Opinion
2943 EDA 2022 J-S25043-23
10-11-2023
NON-PRECEDENTIAL DECISION - SEE SUPERIOR COURT OP 65.37
Appeal from the Judgment of Sentence Entered October 3, 2022 In the Court of Common Pleas of Philadelphia County Criminal Division at No(s): CP-51-CR-0003339-2021
BEFORE: NICHOLS, J., MURRAY, J., and McCAFFERY, J.
MEMORANDUM
McCAFFERY, J.
Ryan Dennis (Appellant) appeals from the October 3, 2022, judgment of sentence entered in the Philadelphia County Court of Common Pleas after a jury convicted him of one count of robbery (inflicts or threatens to inflict immediate bodily injury). The court sentenced him to a term of 41 to 82 months' incarceration, followed by two years of probation. On appeal, Appellant argues that the trial court erred and abused its discretion by: (1) failing to present a "Spencer Charge" to the jury; and (2) imposing an "excessive sentence" by improperly using Appellant's juvenile adjudications in calculating his prior record score. Based on the following, we affirm.

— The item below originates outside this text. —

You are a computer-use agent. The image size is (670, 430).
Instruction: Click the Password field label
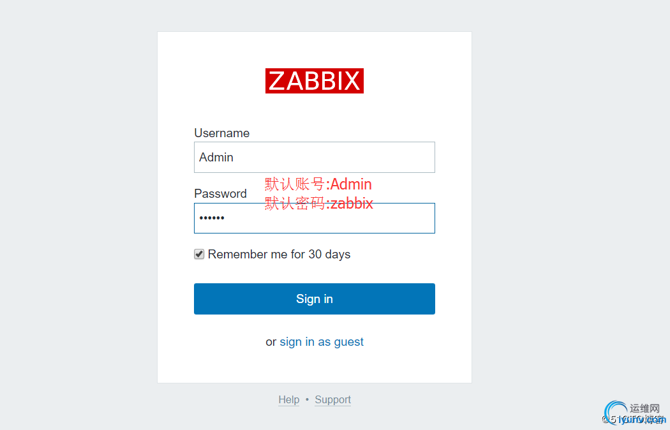(221, 193)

Appellant purports to appeal "from the Final Order of Defense Motion for Reconsideration of Sentence dated 11/22/2022[.]" See Notice of Appeal, 11/28/22. However, the appeal properly lies from the judgment of sentence imposed on October 3, 2022. See Commonwealth v. Shamberger, 788 A.2d 408, 410 n.2 (Pa. Super. 2001) (en banc). We have corrected the caption accordingly.
See Commonwealth v. Spencer, 275 A.2d 299 (Pa. 1971) (instructions given to a deadlocked jury).

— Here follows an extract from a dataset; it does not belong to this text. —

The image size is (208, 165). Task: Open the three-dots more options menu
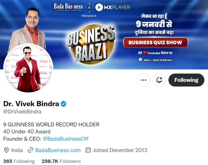coord(143,80)

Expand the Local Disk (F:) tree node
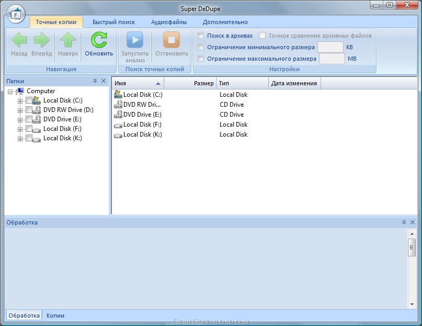20,129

I. Facts and Procedural History
Appellant's conviction stems from a robbery that took place on July 13, 2020, in Philadelphia, Pennsylvania. The trial court summarized the underlying facts as follows:
[The victim,] Kaieem Webster[,] was driving his car down Pratt Street near Frankford Terminal in Philadelphia. At the time, Mr. Webster was 18 years old. With him in the passenger seat was his friend, Imani Green. As they continued down Pratt Street, Mr. Webster's car struck the open door of a car belonging to [Appellant]. After the collision, Mr. Webster pulled over and exited his car, and [Appellant] walked over to him.

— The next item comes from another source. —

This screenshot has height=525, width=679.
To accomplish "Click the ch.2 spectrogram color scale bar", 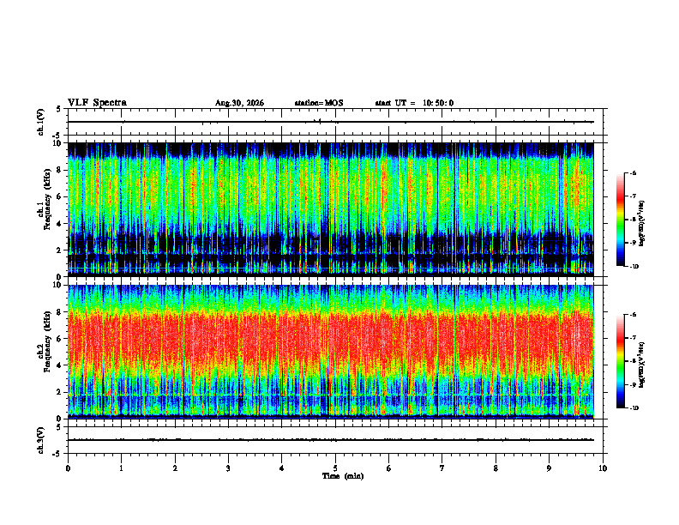I will pos(620,361).
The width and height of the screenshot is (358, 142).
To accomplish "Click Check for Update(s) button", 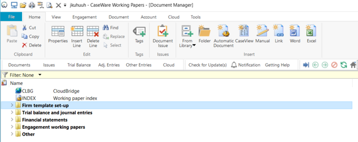I will point(207,65).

Initially, Mr. Webster and [Appellant] spoke amicably, and they agreed to exchange information and call the police. However, when [Appellant] realized that his car door was no longer able to close, Mr. Webster could see that [Appellant] had started to become angry. Mr. Webster tried to call 911, but [Appellant] smacked the phone out of Mr. Webster's hand. Mr. Webster and Ms. Green tried to pick up the phone from the ground, but [Appellant] grabbed their hands and said, "Don't call the cops." [Appellant] then picked up Mr. Webster's phone and put it [in his] pocket.
[Appellant] next demanded that Mr. Webster go withdraw $3,000 from an [automated teller machine (ATM)] in a nearby convenience store as compensation for the damage to [Appellant]'s car. [Appellant] pushed Mr. Webster towards the store. A group of men also gathered around the area, and
[Appellant] began threatening Mr. Webster, telling him that the men were going to send Mr. Webster to the hospital.
Mr. Webster proceeded into the store, and the group of men followed him in while [Appellant] stayed outside. The ATM's withdrawal limit was $100, and Mr. Webster began withdrawing funds as the men yelled at him to give money to [Appellant]. Men from the group grabbed the first $200 withdrawn by Mr. Webster as he stood at the ATM. Soon after, [Appellant] entered the store and began yelling that Mr. Webster gave away [Appellant]'s money. Mr. Webster attempted to take out another $100, but the ATM indicated that the machine's withdrawal limit had been reached. At that point, [Appellant] held Mr. Webster up against a wall, yelled at him about the money, and pulled out a knife. [Appellant] stated that they should go to a Wawa convenience store to continue withdrawing funds from Mr. Webster's account.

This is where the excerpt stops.